Create and use a materialized view

You can create a materialized view of a query to calculate and store results of an expensive operation, such as join.

In this task, you create and populate example tables. You create a materialized view of a join of the tables. Subsequently, when you run a query to join the tables, the query plan takes advantage of the precomputed join to accelerate processing. This task is over-simplified and is intended to show the syntax and output of a materialized view, not to demonstrate accelerated processing that results in a real-world task, which would process a large amount of data.

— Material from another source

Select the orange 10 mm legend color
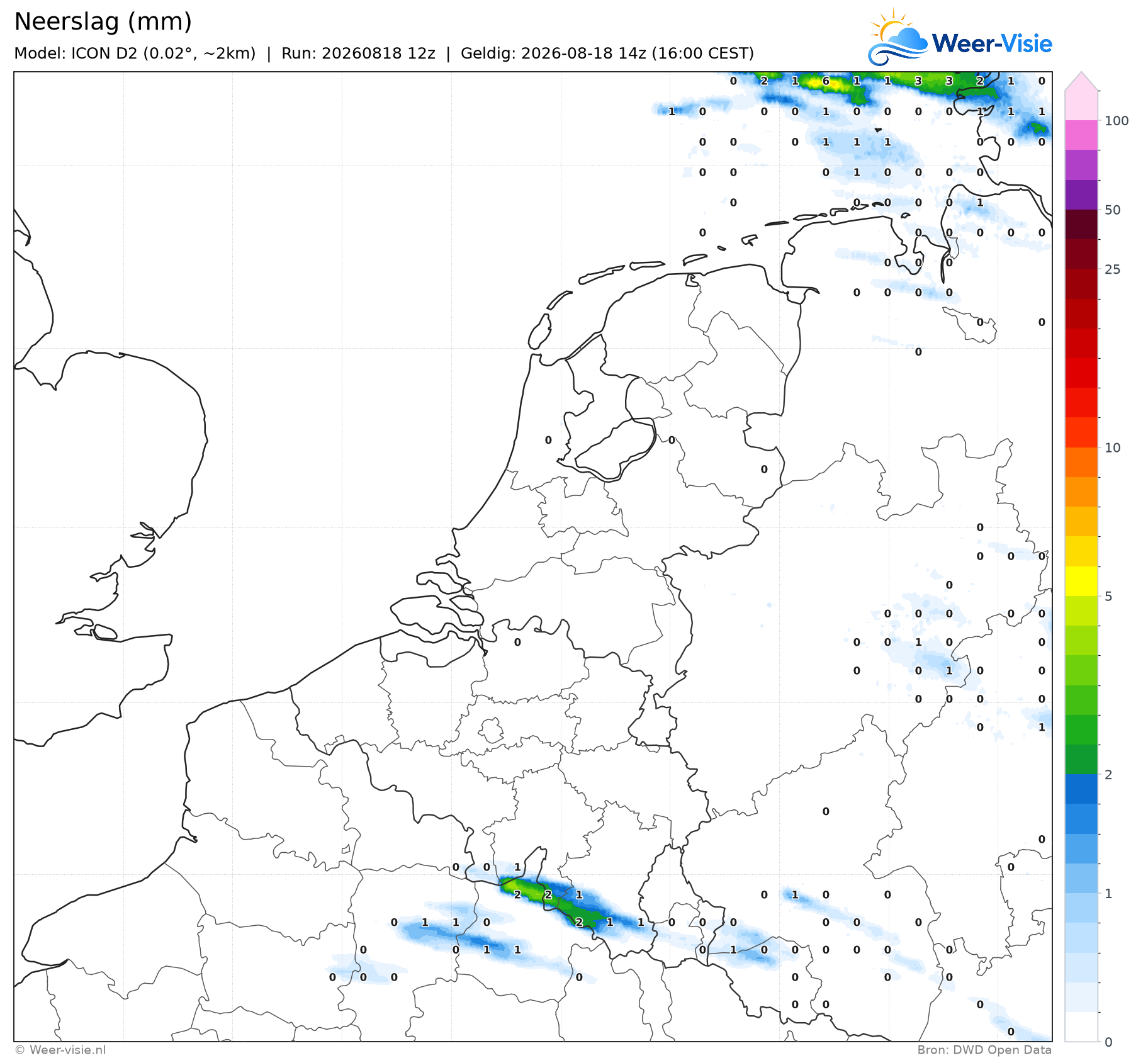The height and width of the screenshot is (1058, 1148). (1081, 462)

  1. In Data Analytics Studio (DAS), the Hive shell, or other Hive UI, create two tables:
    CREATE TABLE emps (
       empid INT,
       deptno INT,
       name VARCHAR(256),
       salary FLOAT,
       hire_date TIMESTAMP);
                        
    CREATE TABLE depts (
       deptno INT,
       deptname VARCHAR(256),
       locationid INT);
  2. Insert some data into the tables for example purposes:
    INSERT INTO TABLE emps VALUES (10001,101,'jane doe',250000,'2018-01-10');
    INSERT INTO TABLE emps VALUES (10002,100,'somporn klailee',210000,'2017-12-25');
    INSERT INTO TABLE emps VALUES (10003,200,'jeiranan thongnopneua',175000,'2018-05-05');
                        
    INSERT INTO TABLE depts VALUES (100,'HR',10);
    INSERT INTO TABLE depts VALUES (101,'Eng',11);
    INSERT INTO TABLE depts VALUES (200,'Sup',20);               
  3. Create a materialized view to join the tables:
    CREATE MATERIALIZED VIEW mv1
      AS SELECT empid, deptname, hire_date
      FROM emps JOIN depts
      ON (emps.deptno = depts.deptno)
      WHERE hire_date >= '2017-01-01';
  4. Execute a query that takes advantage of the precomputation performed by the materialized view:
    SELECT empid, deptname
      FROM emps
      JOIN depts
      ON (emps.deptno = depts.deptno)
      WHERE hire_date >= '2017-01-01'
      AND hire_date <= '2019-01-01';
    Output is:
    +--------+-----------+
    | empid  | deptname  |
    +--------+-----------+
    | 10003  | Sup       |
    | 10002  | HR        |
    | 10001  | Eng       |
    +--------+-----------+              
  5. In Cloudera Manager, enable explain logging: Navigate to Clusters > HIVE_ON_TEZ-1 > Configuration, search for hive.log.explain.output, check HiveServer2 Default Group, and click Save Changes.
  6. Verify that the query rewrite used the materialized view by running an extended EXPLAIN statement:
    EXPLAIN EXTENDED SELECT empid, deptname
      FROM emps
      JOIN depts
      ON (emps.deptno = depts.deptno)
      WHERE hire_date >= '2017-01-01'
      AND hire_date <= '2019-01-01';
    The output shows the alias default.mv1 for the materialized view in the TableScan section of the plan.
    OPTIMIZED SQL: SELECT `empid`, `deptname`          
    FROM `default`.`mv1`                               
    WHERE TIMESTAMP '2019-01-01 00:00:00.000000000' >= `hire_date` 
    STAGE DEPENDENCIES:                                
      Stage-0 is a root stage                          
                                                                               
    STAGE PLANS:                                       
      Stage: Stage-0                                   
        Fetch Operator                                 
          limit: -1                                    
          Processor Tree:                              
            TableScan                                  
              alias: default.mv1                       
              filterExpr: (hire_date <= TIMESTAMP'2019-01-01 
                00:00:00') (type: boolean) |
              GatherStats: false                       
              Filter Operator                          
                isSamplingPred: false                  
                predicate: (hire_date <= TIMESTAMP'2019-01-01 
                  00:00:00') (type: boolean) 
                Select Operator                        
                  expressions: empid (type: int), deptname (type: varchar(256)) 
                  outputColumnNames: _col0, _col1      
                  ListSink